**What to work on**. These records contain pictures, which must be left out; copy exactly the lines from the one with "Where should I" up to and including the one with "The image size is (1863, 1317).".

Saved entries
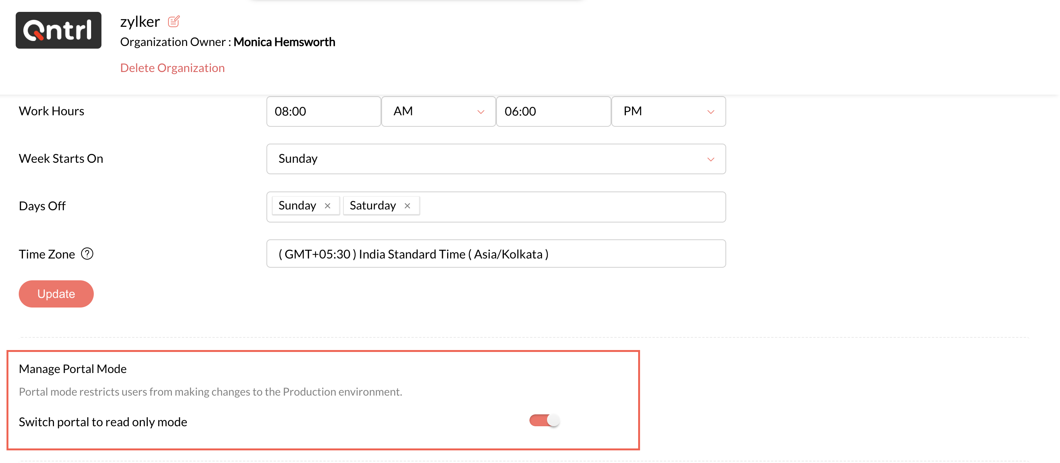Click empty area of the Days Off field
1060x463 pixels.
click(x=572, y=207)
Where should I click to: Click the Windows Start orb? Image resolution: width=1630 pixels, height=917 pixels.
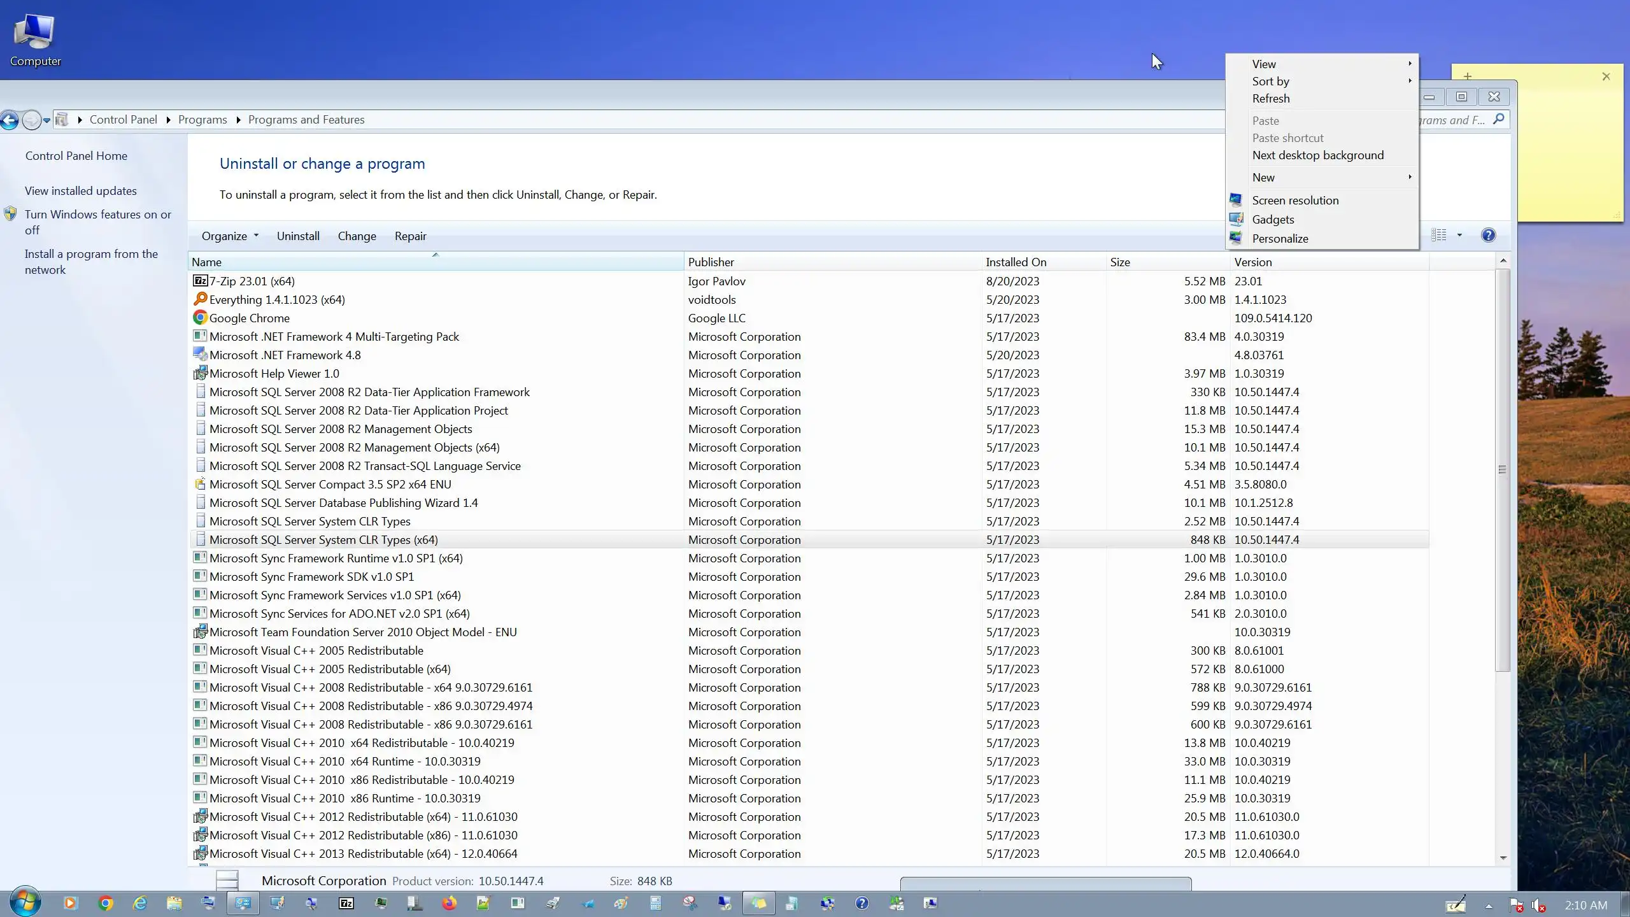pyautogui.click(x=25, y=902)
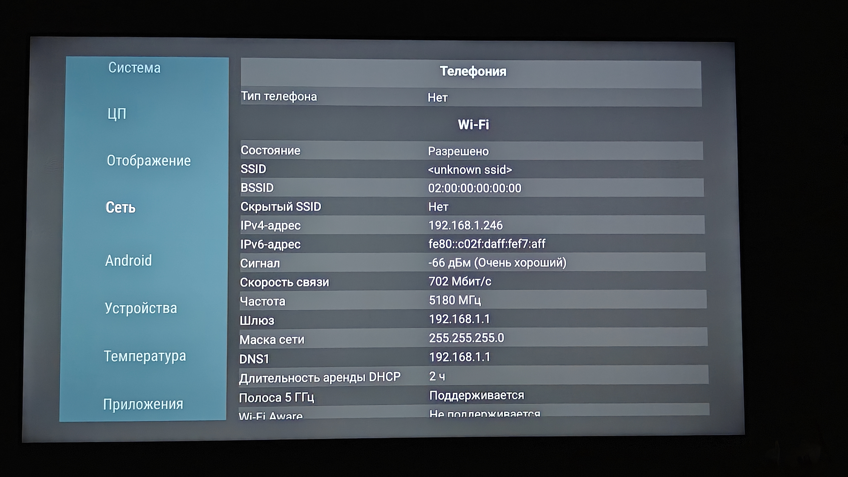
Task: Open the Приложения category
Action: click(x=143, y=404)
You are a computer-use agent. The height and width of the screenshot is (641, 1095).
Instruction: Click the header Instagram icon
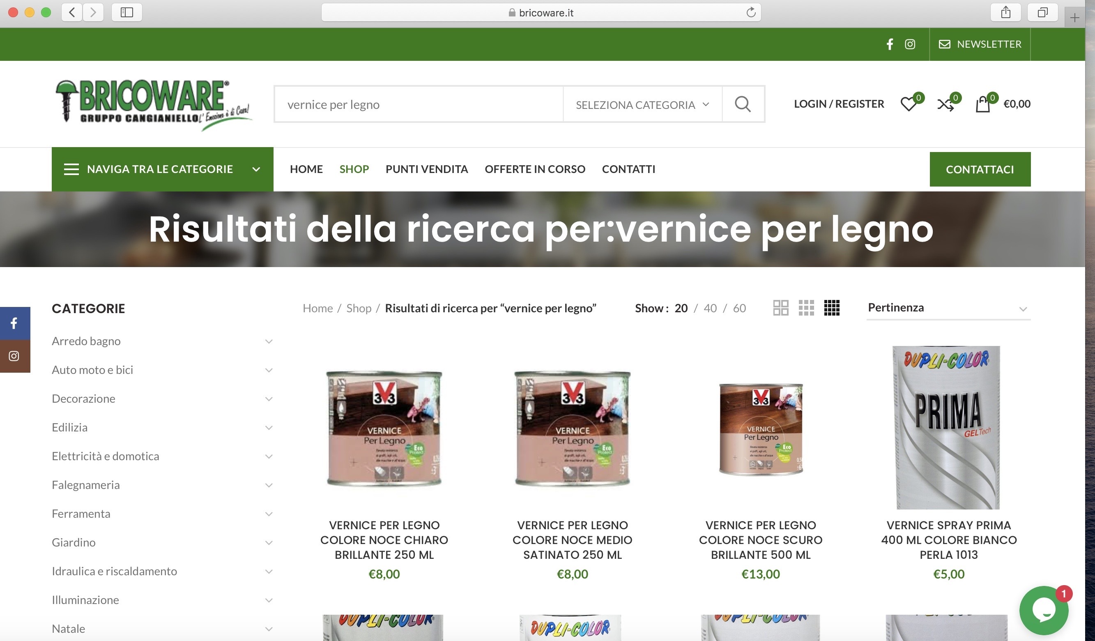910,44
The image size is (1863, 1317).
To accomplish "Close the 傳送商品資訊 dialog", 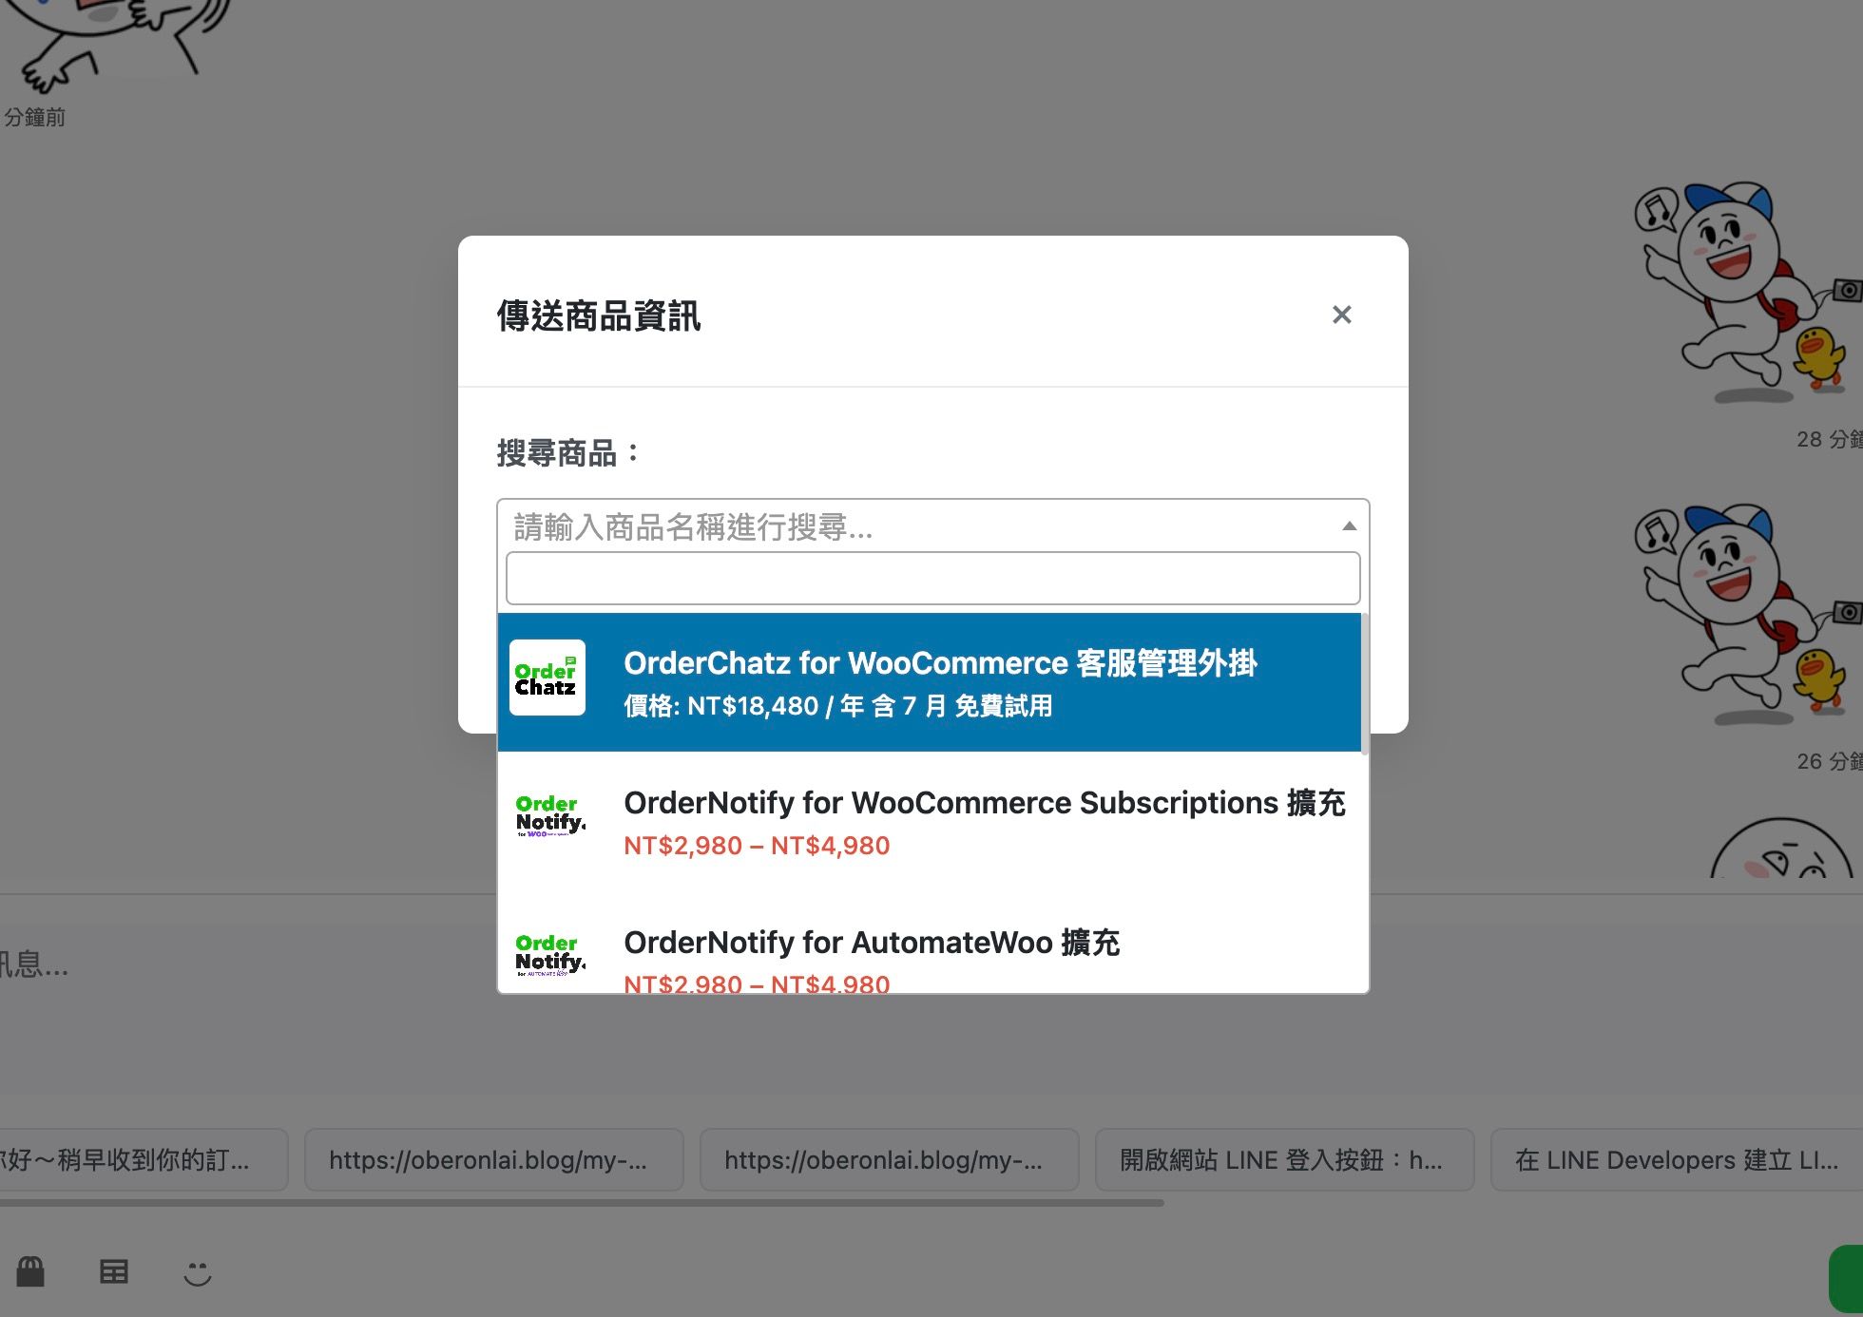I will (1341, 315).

**Response box**.
Where should I click to: Click the Windows Start orb? Image resolution: width=1630 pixels, height=917 pixels.
pyautogui.click(x=25, y=902)
Task: Open the Приложения category
Action: click(x=143, y=404)
You are a computer-use agent. The height and width of the screenshot is (641, 1095).
Instruction: Click the header Instagram icon
910,44
The image size is (1863, 1317).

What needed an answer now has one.